Private Arthur Stringer


Arthur Stringer was born in August 1877 in Halifax, British Columbia, the only child of County Armagh-born building worker William Stringer and his Newfoundland-born wife Mary Ann. In his early years Arthur moved with his parents to Ireland, settling in Halliday's Road, Belfast.

On 26 February 1901 Stringer enlisted in the Imperial Yeomanry (No.33594). He gave his occupation at the time as a plater. He saw service in the Boer War with the 61st (South Irish Horse (Dublin)) Company, 17th Battalion, Imperial Yeomanry between March 1901 and July 1902, when he returned with his company to Ireland. He was discharged the following month.

On 25 December 1902 Stringer married housemaid Lizzie Skelton. The couple had four children over the next twelve years. By 1911 the family was living at Halliday's Road, Stringer working as a tramway brakesman.

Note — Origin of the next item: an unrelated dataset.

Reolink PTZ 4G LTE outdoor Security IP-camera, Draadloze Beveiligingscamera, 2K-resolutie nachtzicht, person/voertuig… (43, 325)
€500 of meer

Stringer enlisted in the North Irish Horse at Belfast on 2 October 1914 (No.1256). He was aged 37 at the time. In December 1914 he embarked with D Squadron for England, where they camped at Cople, Bedford, and awaited orders for France. However an old injury began to trouble him, and on 17 March 1915 he faced a medical board. It found:

The patient had his left leg severely burned 12 years ago. About 5 weeks ago he got pains & numbness in the leg, & some swelling in the foot after walking. [The cause of his disability was] weakness of the veins owing to the scarring after the burns. Not caused by military service because in his civil employment the man is on his feet all day.

Stringer had been advised to have an operation on his leg, but declined. The board therefore recommended that he be discharged as permanently unfit for service of any sort. This took place on 30 March (paragraph 392 xvi, King's Regulations). Stringer's military record was recorded as "very good".